Message-ID-Hash: 6Y53UU4TKOQEMBRAXUKAYEPMMRX6JRL3
X-Message-ID-Hash: 6Y53UU4TKOQEMBRAXUKAYEPMMRX6JRL3
X-MailFrom: ekr@rtfm.com
X-Mailman-Rule-Misses: dmarc-mitigation; no-senders; approved; emergency; loop; banned-address; member-moderation; header-match-tls.ietf.org-0; nonmember-moderation; administrivia; implicit-dest; max-recipients; max-size; news-moderation; no-subject; digests; suspicious-header
X-Mailman-Version: 3.3.9rc6
Precedence: list
Subject: [TLS] Comments on draft-wagner-tls-keysharepqc-08.txt
List-Id: "This is the mailing list for the Transport Layer Security working group of the IETF." <tls.ietf.org>
Archived-At: <https://mailarchive.ietf.org/arch/msg/tls/yL5ookw8YwbBBrue5GycWRrN4wE>
List-Archive: <https://mailarchive.ietf.org/arch/browse/tls>
List-Help: <mailto:tls-request@ietf.org?subject=help>
List-Owner: <mailto:tls-owner@ietf.org>
List-Post: <mailto:tls@ietf.org>
List-Subscribe: <mailto:tls-join@ietf.org>
List-Unsubscribe: <mailto:tls-leave@ietf.org>
Document: draft-wagner-tls-keysharepqc-08.txt
Thank you for sending this draft.
I am ambivalent on whether it is actually important for TLS to support
PQ algorithms with keys > 64KB. I think it's clear that the
performance implications would be quite bad in many cases (e.g., the
Web), though perhaps there are some environments where it doesn't
matter. I understand people might be concerned about ML-KEM, but there
are other alternative PQ algorithms that do not have quite so dire
performance properties.
However, if we are to do so, I do not believe that any of the
proposals you have here work very well. As you note in your
introduction, there are two size limits in play here:
1. The maximum size of a HandshakeMessage (2^24-1)
2. The maximum size of an extension (2^16^1)
3. The maximum collective size of all the extensions (also 2^16-1)
I don't think that the HandshakeMessage size is really relevant, as
algorithms with keys that exceed 16MB are not likely to be
practical. The basic problem here is the maximum collective size of
the extensions [0]. As a result, it is simply not possible for a
client to transmit more than about 64K of material in its initial
ClientHello and also have it be compatible with existing servers.

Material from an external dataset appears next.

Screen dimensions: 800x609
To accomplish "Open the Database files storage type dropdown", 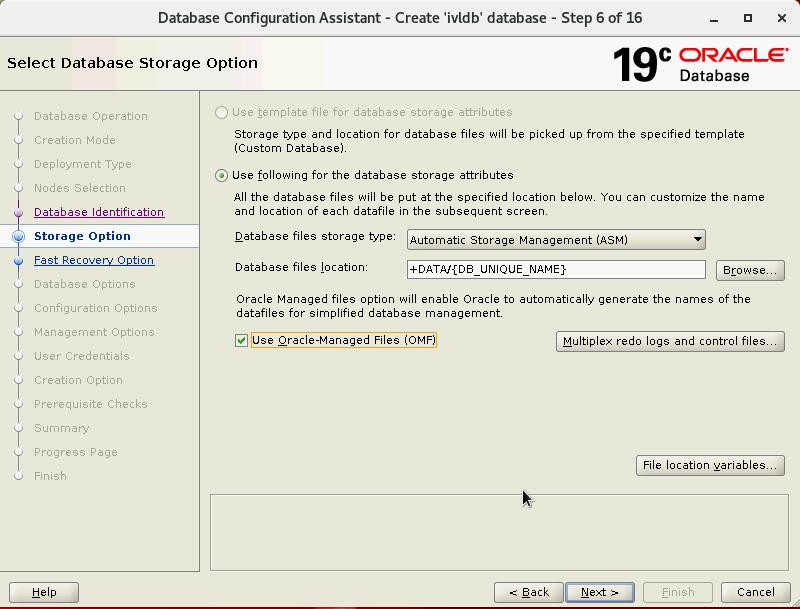I will (x=556, y=240).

IMO,
the right approach is to address this head-on, as follows:
1. Modify the ClientHello format to remove the limit.
2. Have a way for the client to learn it can use the new ClientHello
format.
The fix for (1) is straightforward: replace some if not all of the
variable-length vectors with fixed limits with ones with
variable-length limits as in MLS's `T<V>` syntax (see RFC 9420 S
2.1.2). Once you have done this, then you can just naturally carry
arbitrarily large extensions. We can discuss whether this would be a
global replacement (all vectors) or a targeted one
("large_extensions").
The first of these is obvious, so let's focus on the second. The
natural way to do this is with HRR. In particular, the idea would be
to create a new extension that indicated that you supported the new
format. For concreteness, say we use the "large_extensions" extension,
which just redefines Extensions as:
struct {
ExtensionType extension_type;
opaque extension_data<V>;
} Extension;
and then the various extensions fields as:
Extension extensions<V>;
The semantics of the large_extensions extension are that the client
offers it and if the server accepts it, future messages use the new
format. The resulting handshake looks like this (with some fields
elided):
Client Server
ClientHello
+ large_extensions
+ supported_groups[X25519, McEliece]
+ key_share[X25519] -------->
HelloRetryRequest
+ large_extensions
+ supported_groups[McEliece]
ClientHello (large extensions version)
+ large_extensions
+ supported_groups[X25519, McEliece]
+ key_share[McEliece] -------->
...
This fits naturally into our existing pattern and reflects the fact
that you can't safely send the big key share in the first message
anyway, and you most likely don't want to if you don't know the other
side supports it because it's a waste of bandwidth. Moreover, because
it's a generic solution, you don't need to change anything else.
It's slightly irritating that even if you know that the server
supports large extensions you can't just start out with that. I think
that's a problem we could figure out how to solve if we really had to,
but TBH I doubt it's worth it because you're already absorbing
a bunch of round trips. It *might* be worth it for ECH, but I'd
want to see some evidence that ECH was really going to exceed 64K.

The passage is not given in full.